R Code [zeigen / verbergen]
emm_lst |>
map(~contrast(.x, method = "pairwise", adjust = "bonferroni")) |>
map(as_tibble) |>
bind_rows(.id = "outcome")# A tibble: 9 × 11
outcome contrast ratio SE df null z.ratio p.value odds.ratio
<chr> <chr> <dbl> <dbl> <dbl> <dbl> <dbl> <dbl> <dbl>
1 count_leg sugar_wat… 0.213 9.07e- 2 Inf 1 -3.64 8.31e-4 NA
2 count_leg sugar_wat… 0.238 1.04e- 1 Inf 1 -3.27 3.17e-3 NA
3 count_leg blood / k… 1.11 3.06e- 1 Inf 1 0.393 1 e+0 NA
4 infected sugar_wat… NA 6.19e- 2 Inf 1 -0.00544 1 e+0 3.26e-5
5 infected sugar_wat… NA 9.50e+ 6 Inf 1 0.00448 1 e+0 4.99e+3
6 infected blood / k… NA 4.12e+11 Inf 1 0.00701 1 e+0 1.53e+8
7 jump_length sugar_wat… NA 1.05e+ 1 42 NA NA 2.40e-3 NA
8 jump_length sugar_wat… NA 1.05e+ 1 42 NA NA 1.27e-2 NA
9 jump_length blood - k… NA 1.05e+ 1 42 NA NA 1 e+0 NA
# ℹ 2 more variables: estimate <dbl>, t.ratio <dbl>
Wir können auch das Compact letter display uns erstellen lassen. Das ist gar nicht mehr so viel komplizierter. Am Ende kann die Liste sehr lang werden, hier haben wir dann mit den wenigen Messwerten und dem einfaktoriellen Design eben noch Glück.

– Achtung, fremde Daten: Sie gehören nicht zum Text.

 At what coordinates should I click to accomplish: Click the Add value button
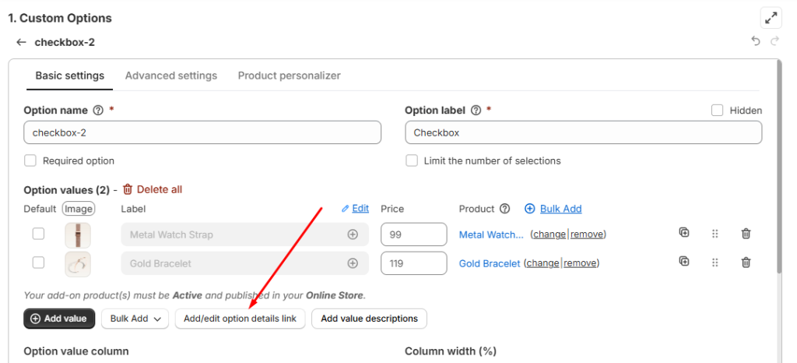(x=59, y=319)
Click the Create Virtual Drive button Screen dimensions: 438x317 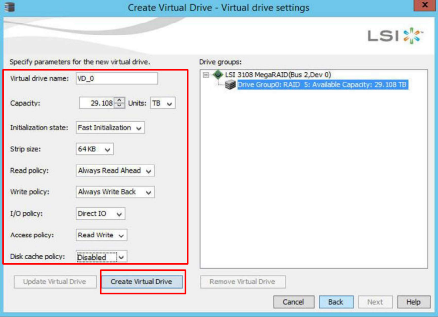click(142, 282)
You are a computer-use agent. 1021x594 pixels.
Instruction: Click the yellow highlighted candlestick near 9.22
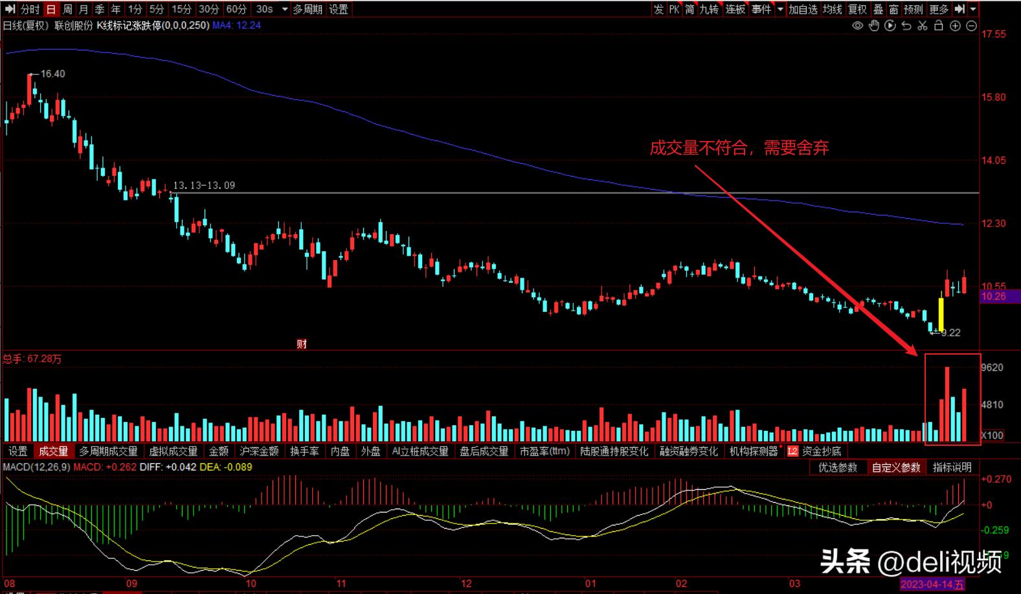point(941,314)
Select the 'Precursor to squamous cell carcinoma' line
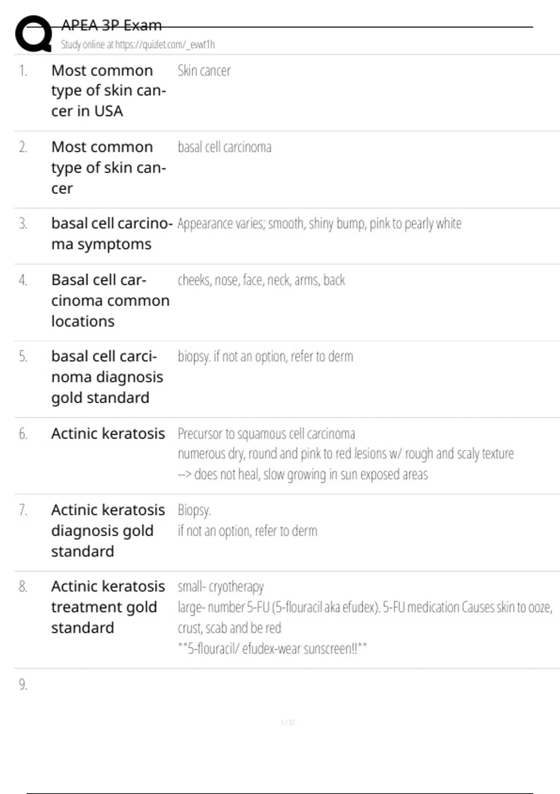560x794 pixels. pos(266,434)
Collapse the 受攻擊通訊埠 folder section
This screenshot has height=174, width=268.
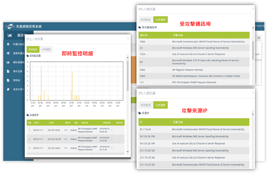[x=148, y=27]
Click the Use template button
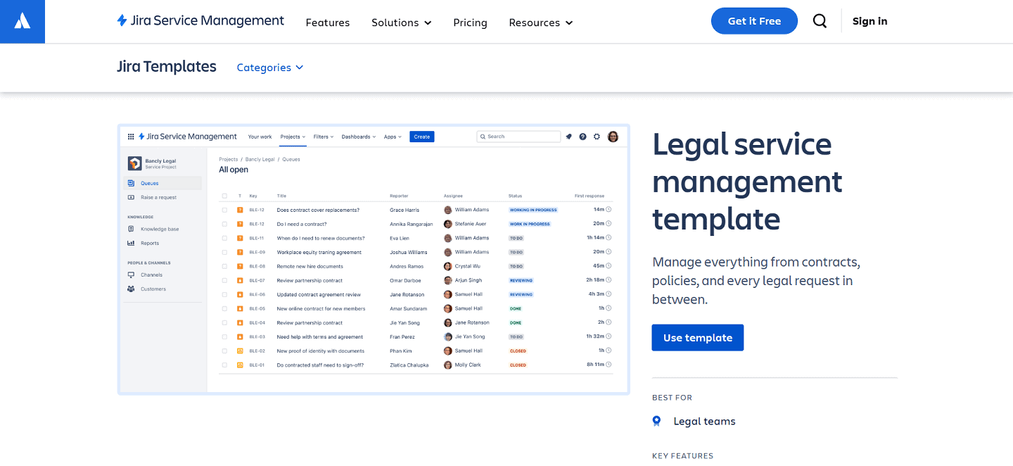Image resolution: width=1013 pixels, height=466 pixels. [697, 337]
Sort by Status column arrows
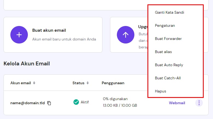 (x=87, y=83)
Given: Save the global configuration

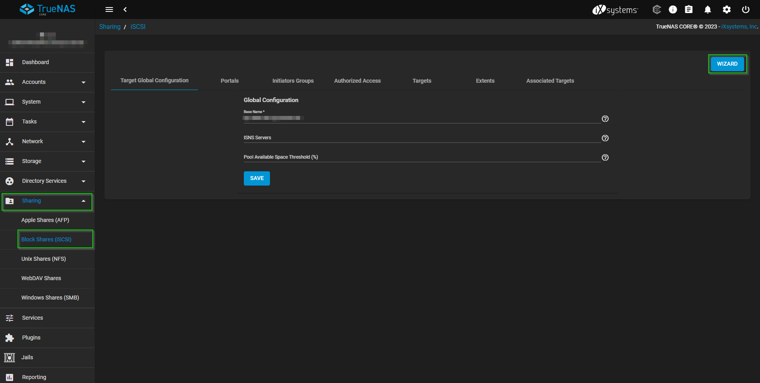Looking at the screenshot, I should [x=257, y=178].
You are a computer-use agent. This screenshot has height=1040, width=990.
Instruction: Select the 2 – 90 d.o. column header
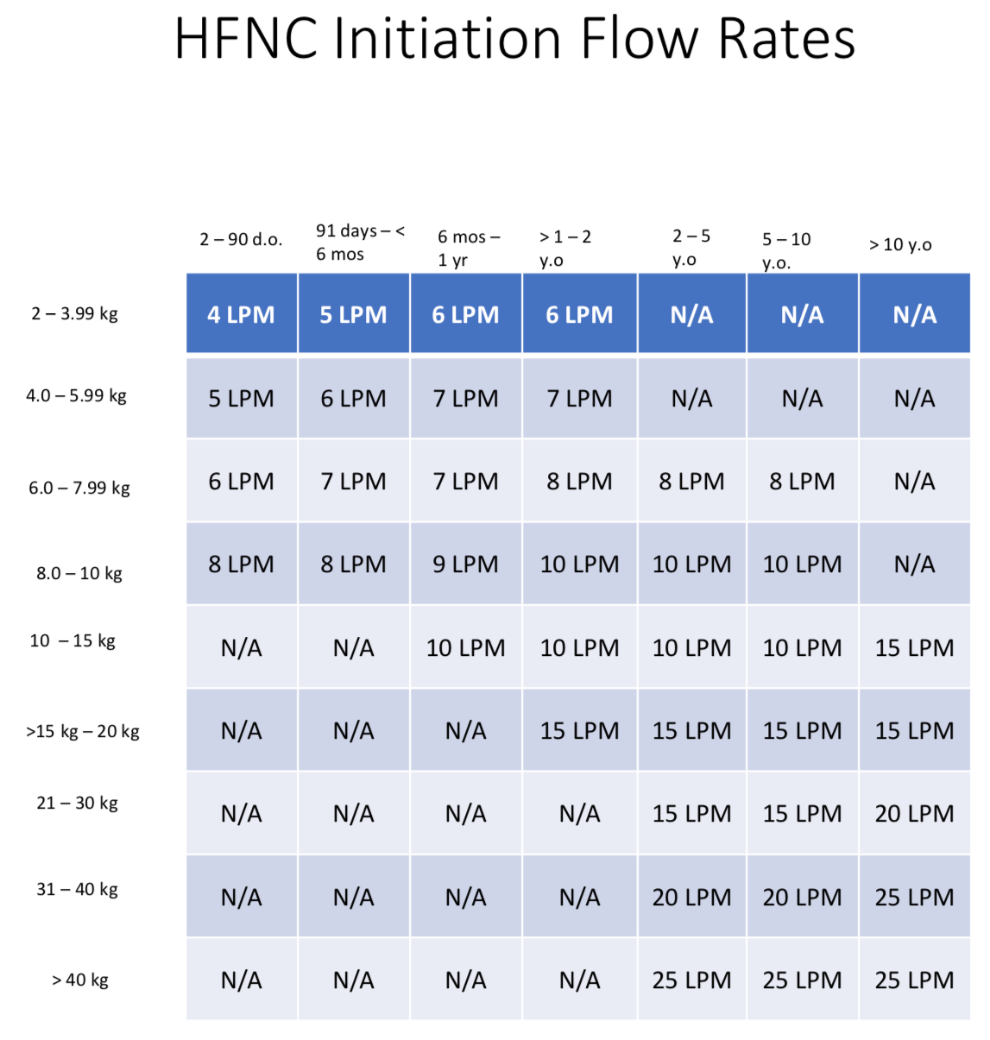tap(241, 239)
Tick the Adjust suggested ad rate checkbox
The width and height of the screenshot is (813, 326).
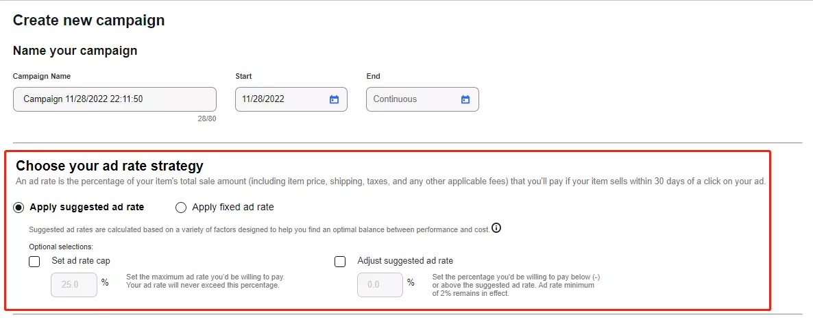tap(340, 261)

R Code [zeigen / verbergen]
emm_lst |>
map(~cld(.x, Letters = letters, adjust = "bonferroni")) |>
map(as_tibble) |>
bind_rows(.id = "outcome") |>
select(outcome, feeding, .group)# A tibble: 9 × 3
outcome feeding .group
<chr> <fct> <chr>
1 count_leg sugar_water " a "
2 count_leg ketchup " b"
3 count_leg blood " b"
4 infected ketchup " a"
5 infected sugar_water " a"
6 infected blood " a"
7 jump_length sugar_water " a "
8 jump_length ketchup " b"
9 jump_length blood " b"
Braucht man {purrr} um so viele Modelle nacheinander durchzurechnen? Sicherlich nicht. Du kannst dir auch über Copy&Paste alles zusammenbauen und dann nacheinander rechnen. Häufig macht das auch mehr Sinn, da sich die Messwerte meist auch von der Darstellung unterscheiden. Dann hast du einen Abschnitt oder aber eine Datei für einen Messwert und alles hat seine Ordnung. Ich habe dieses Verfahren gerne genutzt, wenn es wirklich viele Messwerte waren und wir rausfinden wollten, ob überhaupt was interessantes in den Daten vorlag.